For several years, I was held rapt in his spell. Or rather, the spell of disorder he created in my heart and mind and loins, every time he burst in to my orderly, antiseptic world. Every time. Always.

But then.

John Watson. Unassuming, kind, intelligent John Watson arrives along with him one day. The kind of man I should try to love, whose words are never, ever, remotely like a knife in her heart. And who words do not hold me in thrall.

But John is fascinating in his own right: he is friends with Sherlock Holmes. Actual affection exists between the two, not the brief, grudging bursts of respect I have seen him dole out to Greg Lestrade, and, even occasionally, to me.

True affection.

It is like proof that the moon actually is made of green cheese, and I am determined, in my foolish heart, to taste a slice. Or even a nibble. A crumb will do.

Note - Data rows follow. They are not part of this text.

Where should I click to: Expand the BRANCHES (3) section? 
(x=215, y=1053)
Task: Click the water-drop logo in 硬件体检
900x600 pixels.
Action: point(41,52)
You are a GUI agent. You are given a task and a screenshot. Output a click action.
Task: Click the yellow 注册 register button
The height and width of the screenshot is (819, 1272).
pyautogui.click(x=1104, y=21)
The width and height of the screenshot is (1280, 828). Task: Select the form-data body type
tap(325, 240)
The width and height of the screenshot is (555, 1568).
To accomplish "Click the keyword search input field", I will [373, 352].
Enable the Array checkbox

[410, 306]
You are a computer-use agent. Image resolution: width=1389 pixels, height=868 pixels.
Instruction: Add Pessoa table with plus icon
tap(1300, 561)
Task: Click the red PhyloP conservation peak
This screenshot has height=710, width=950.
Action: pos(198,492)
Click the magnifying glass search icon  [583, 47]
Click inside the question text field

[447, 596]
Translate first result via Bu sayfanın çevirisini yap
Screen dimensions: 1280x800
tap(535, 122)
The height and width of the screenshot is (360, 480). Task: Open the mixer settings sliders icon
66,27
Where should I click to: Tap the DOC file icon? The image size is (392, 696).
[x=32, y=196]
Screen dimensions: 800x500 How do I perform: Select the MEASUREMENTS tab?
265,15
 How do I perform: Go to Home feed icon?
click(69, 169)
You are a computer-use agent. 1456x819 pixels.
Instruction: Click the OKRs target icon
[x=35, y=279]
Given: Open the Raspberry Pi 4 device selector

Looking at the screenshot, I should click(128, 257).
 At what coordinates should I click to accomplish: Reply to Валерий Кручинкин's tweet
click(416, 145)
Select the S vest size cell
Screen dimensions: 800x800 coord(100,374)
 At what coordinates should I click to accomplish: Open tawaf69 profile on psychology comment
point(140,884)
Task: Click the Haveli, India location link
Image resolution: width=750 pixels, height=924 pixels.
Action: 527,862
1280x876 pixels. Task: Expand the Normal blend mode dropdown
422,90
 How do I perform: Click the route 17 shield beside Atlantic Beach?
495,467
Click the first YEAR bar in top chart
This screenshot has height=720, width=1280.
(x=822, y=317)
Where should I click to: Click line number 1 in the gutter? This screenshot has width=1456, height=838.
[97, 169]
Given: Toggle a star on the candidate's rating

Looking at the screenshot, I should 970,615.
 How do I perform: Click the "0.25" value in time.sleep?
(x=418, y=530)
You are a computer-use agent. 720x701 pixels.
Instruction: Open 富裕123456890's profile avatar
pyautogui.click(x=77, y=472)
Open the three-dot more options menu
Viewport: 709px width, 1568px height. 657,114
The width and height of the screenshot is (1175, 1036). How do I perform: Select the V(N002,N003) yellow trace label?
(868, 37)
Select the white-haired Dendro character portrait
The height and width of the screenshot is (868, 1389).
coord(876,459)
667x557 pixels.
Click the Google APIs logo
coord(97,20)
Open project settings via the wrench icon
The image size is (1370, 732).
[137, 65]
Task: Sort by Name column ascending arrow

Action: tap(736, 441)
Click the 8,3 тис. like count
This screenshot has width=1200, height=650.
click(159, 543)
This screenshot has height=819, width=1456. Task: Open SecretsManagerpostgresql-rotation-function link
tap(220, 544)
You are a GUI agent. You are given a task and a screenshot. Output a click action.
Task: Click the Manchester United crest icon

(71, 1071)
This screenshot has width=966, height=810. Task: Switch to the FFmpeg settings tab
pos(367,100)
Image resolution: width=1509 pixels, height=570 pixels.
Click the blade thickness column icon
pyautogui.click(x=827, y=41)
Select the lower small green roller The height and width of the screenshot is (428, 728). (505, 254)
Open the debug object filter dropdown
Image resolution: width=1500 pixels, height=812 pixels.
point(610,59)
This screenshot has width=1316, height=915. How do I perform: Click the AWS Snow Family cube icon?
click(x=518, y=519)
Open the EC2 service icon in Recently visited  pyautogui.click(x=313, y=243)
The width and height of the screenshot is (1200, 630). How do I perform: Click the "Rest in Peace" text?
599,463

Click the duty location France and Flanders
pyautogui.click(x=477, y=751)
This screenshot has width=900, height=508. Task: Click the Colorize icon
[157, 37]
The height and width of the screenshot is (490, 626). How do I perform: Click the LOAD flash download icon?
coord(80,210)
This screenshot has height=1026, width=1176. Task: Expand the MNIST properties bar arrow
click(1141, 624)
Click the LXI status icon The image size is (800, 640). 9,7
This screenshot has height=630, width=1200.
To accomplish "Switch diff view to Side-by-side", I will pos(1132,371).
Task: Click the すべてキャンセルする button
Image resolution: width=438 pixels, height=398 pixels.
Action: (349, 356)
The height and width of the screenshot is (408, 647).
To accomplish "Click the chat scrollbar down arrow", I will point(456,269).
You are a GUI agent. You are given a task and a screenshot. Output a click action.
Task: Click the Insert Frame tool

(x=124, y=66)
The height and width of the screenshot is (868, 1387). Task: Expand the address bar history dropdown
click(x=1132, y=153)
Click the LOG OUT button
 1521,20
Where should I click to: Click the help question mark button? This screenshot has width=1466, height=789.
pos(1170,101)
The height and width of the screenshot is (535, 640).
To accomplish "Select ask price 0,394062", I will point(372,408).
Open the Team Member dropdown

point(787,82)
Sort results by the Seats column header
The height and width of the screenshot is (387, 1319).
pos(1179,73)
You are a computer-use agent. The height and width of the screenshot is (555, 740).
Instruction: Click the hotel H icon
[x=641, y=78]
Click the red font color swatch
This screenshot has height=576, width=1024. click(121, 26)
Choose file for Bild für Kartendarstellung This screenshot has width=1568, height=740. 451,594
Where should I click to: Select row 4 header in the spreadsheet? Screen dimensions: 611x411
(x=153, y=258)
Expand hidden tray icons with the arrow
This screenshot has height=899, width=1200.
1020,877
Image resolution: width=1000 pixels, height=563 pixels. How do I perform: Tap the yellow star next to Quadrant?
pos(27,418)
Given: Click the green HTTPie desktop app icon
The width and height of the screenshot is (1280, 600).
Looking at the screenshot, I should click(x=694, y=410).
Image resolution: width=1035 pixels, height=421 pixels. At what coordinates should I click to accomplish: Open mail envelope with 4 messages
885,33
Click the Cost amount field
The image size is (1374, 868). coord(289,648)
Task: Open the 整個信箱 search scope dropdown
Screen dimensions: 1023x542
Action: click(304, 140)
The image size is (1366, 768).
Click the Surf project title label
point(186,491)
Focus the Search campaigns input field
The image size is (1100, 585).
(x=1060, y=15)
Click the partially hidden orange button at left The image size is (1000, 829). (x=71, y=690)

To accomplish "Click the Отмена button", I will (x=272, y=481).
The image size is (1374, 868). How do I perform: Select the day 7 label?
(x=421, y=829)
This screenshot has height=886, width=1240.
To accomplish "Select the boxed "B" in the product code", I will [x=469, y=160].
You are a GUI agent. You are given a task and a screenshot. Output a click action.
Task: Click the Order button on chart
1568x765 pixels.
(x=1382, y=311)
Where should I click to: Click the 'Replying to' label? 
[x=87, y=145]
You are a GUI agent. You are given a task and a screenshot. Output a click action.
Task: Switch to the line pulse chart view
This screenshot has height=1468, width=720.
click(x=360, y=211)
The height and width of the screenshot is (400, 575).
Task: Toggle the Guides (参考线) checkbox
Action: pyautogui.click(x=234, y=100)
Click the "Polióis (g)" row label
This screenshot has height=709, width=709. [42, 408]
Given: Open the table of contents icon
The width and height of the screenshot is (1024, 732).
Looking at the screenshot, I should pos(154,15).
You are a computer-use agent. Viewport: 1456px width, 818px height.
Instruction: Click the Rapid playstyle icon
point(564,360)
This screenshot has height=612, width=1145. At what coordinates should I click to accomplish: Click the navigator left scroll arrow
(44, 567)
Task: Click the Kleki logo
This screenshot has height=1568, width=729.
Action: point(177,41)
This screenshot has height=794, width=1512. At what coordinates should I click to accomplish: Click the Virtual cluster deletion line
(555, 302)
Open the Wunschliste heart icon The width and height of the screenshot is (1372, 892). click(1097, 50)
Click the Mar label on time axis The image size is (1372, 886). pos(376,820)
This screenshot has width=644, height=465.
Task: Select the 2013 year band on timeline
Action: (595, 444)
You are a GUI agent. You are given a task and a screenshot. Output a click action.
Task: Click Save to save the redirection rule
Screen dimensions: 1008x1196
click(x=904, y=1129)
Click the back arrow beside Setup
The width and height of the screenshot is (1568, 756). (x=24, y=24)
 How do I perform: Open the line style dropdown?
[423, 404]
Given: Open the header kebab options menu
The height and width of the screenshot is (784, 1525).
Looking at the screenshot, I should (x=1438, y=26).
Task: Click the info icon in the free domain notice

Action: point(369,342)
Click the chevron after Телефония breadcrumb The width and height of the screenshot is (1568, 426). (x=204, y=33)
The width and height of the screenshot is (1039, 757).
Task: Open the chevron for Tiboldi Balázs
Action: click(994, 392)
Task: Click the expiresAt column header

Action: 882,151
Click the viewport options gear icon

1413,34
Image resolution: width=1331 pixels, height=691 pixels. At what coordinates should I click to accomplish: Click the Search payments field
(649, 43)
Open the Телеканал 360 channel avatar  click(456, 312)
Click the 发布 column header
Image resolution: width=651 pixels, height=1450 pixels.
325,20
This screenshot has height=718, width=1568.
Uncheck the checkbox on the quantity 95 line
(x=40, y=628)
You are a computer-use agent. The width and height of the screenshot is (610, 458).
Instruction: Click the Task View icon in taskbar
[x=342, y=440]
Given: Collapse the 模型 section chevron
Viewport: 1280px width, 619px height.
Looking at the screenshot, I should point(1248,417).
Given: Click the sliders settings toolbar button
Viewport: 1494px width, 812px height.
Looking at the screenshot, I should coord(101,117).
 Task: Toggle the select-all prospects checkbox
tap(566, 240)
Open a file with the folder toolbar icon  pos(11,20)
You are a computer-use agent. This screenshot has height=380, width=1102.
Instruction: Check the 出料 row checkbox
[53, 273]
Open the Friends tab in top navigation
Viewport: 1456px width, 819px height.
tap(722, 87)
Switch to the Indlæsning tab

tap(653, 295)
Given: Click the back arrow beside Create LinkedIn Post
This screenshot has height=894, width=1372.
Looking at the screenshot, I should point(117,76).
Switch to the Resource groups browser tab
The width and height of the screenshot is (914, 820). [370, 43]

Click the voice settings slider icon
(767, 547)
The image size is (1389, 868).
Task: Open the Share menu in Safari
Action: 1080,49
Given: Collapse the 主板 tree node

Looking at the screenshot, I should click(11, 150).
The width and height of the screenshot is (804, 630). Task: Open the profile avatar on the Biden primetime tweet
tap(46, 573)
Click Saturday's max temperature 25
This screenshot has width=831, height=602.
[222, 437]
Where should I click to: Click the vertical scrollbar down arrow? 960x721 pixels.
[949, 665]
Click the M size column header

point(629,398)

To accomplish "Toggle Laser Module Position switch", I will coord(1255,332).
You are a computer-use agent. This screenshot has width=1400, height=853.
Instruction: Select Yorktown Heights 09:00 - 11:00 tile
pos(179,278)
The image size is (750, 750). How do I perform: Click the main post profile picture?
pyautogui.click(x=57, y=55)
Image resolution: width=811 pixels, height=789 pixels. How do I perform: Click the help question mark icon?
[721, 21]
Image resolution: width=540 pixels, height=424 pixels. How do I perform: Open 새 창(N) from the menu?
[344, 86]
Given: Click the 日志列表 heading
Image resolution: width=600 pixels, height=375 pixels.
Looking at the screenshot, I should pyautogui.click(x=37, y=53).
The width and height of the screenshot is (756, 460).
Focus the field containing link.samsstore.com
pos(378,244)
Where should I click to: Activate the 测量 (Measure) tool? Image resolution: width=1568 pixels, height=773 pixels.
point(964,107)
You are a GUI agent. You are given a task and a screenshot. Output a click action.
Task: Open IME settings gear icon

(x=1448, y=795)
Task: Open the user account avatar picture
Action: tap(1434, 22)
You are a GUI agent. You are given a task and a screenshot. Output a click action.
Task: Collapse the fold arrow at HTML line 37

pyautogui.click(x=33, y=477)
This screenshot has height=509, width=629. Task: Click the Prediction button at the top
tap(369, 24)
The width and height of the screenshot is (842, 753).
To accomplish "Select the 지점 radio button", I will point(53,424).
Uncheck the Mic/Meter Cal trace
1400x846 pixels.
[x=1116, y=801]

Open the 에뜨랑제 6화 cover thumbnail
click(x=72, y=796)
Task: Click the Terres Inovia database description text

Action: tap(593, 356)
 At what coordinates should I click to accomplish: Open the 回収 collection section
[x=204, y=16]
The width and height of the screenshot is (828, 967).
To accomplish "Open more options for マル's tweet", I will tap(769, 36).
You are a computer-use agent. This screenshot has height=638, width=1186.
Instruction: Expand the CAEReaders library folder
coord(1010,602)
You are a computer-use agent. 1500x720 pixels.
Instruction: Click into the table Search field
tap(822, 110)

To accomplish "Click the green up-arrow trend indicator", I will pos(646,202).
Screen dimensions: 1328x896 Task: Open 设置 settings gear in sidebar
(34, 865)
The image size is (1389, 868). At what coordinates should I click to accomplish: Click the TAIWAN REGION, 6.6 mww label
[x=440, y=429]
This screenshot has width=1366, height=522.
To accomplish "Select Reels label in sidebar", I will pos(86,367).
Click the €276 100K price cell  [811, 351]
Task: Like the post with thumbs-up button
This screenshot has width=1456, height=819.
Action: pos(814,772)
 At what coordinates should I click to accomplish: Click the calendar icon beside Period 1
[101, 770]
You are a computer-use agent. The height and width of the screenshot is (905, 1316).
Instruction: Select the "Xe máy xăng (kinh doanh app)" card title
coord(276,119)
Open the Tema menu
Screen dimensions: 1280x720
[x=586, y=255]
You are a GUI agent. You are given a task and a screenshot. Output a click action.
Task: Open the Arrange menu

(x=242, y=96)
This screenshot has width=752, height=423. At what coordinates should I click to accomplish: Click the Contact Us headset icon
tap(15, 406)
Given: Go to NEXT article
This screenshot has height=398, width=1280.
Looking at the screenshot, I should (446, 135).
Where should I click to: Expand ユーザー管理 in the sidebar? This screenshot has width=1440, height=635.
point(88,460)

The disorder of adoring him has made me daft. Barking.

Oh.

That Christmas party. Silver bows and crushed velvet dress and crushed expectations. My confidence being peeled back in a spiral. The gleaming knife of his words less glorious when applied to the tender skin of my ego. Every time. Always.

But then. He lifts his eyes from the small gift card bearing his name. Something. Something is there, that wasn't a moment ago. Understanding. A way in?

"Merry Christmas, Molly Hooper," he whispers, his voice raspy with shame. Shame. Sherlock Holmes was ashamed of flaying my heart alive.

So many words that cut, so few to heal. When will I learn?